The problem »
Output verbatim the lines in the records running from the line containing "You are a GUI" through the line containing "This screenshot has", and nothing else.

Record extracts »
--- --- ---
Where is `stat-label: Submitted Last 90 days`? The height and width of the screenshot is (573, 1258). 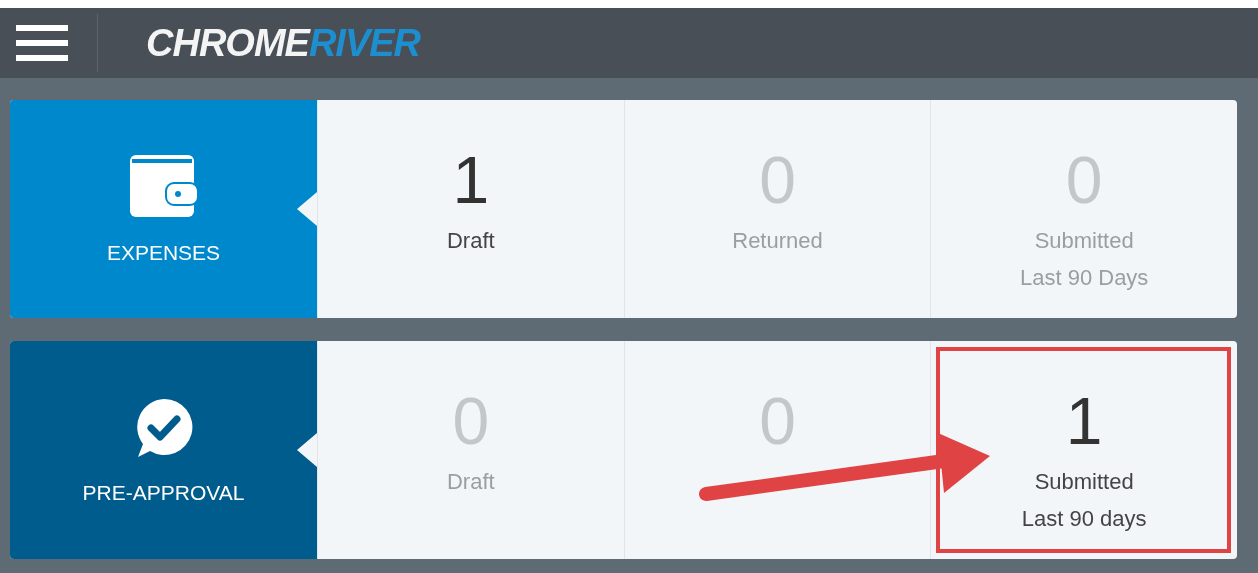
--- --- ---
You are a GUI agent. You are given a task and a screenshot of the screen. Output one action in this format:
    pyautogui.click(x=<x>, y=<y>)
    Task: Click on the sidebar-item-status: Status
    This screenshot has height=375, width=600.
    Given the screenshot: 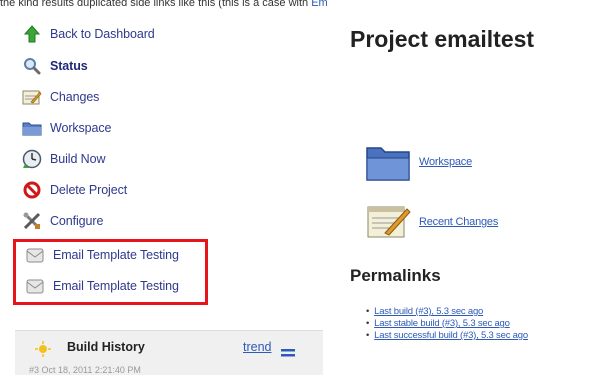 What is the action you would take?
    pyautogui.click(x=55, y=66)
--- --- ---
Result for this exercise »
You are a GUI agent. You are given a task and a screenshot of the screen. Output one action in this format:
    pyautogui.click(x=<x>, y=<y>)
    Task: Click on the sidebar-item-status: Status
    This screenshot has height=375, width=600.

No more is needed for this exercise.